== INPUT

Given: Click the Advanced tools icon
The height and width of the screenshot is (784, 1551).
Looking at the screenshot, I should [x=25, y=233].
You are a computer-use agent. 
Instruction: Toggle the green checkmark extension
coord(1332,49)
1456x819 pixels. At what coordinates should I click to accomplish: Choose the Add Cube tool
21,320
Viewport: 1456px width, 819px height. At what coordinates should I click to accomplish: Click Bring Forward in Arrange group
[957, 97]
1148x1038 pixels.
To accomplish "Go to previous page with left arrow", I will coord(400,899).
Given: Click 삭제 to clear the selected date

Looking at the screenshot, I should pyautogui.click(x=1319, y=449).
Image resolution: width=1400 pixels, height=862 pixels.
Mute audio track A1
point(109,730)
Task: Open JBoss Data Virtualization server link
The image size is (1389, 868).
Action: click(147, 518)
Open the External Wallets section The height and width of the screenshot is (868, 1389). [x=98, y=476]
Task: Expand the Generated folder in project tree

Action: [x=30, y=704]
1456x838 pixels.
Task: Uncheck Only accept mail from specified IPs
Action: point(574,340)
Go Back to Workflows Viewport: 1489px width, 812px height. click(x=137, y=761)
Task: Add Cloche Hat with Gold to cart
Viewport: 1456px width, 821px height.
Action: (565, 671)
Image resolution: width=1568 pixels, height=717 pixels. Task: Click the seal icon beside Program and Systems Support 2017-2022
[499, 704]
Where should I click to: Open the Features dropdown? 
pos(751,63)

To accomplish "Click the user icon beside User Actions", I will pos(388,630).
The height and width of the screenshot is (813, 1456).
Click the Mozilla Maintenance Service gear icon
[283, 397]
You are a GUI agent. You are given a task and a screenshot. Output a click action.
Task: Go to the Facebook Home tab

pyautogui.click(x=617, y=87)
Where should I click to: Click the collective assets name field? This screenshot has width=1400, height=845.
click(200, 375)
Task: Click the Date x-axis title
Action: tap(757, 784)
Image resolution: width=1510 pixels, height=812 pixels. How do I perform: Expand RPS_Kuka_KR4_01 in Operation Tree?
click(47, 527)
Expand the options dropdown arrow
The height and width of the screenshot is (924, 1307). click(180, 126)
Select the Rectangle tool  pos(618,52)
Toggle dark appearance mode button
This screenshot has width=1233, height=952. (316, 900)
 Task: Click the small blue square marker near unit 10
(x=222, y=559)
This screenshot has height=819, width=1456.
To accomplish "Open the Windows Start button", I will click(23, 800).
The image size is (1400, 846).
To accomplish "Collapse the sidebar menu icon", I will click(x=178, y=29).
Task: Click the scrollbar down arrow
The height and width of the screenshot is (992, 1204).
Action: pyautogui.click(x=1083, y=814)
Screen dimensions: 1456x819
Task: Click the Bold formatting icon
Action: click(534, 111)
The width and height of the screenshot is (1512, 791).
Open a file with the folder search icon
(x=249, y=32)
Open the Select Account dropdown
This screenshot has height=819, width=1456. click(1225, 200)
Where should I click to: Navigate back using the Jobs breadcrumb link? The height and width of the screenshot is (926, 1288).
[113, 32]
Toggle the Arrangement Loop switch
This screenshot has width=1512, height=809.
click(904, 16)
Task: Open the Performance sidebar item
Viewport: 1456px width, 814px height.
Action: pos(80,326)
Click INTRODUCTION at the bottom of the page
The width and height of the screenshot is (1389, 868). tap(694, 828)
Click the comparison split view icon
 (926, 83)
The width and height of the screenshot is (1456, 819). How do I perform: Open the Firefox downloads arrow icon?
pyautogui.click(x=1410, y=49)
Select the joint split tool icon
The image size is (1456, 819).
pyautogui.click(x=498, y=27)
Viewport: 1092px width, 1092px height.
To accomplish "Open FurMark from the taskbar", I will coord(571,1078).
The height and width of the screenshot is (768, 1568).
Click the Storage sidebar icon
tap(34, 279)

====

### YOUR GOAL
Search the records above for the string "will". Copy every line that contains it.

### TASK RESPONSE
To accomplish "Go to previous page with left arrow", I will coord(400,899).
To accomplish "Click the user icon beside User Actions", I will pos(388,630).
To accomplish "Open the Windows Start button", I will click(23, 800).
To accomplish "Collapse the sidebar menu icon", I will click(x=178, y=29).
To accomplish "Open FurMark from the taskbar", I will coord(571,1078).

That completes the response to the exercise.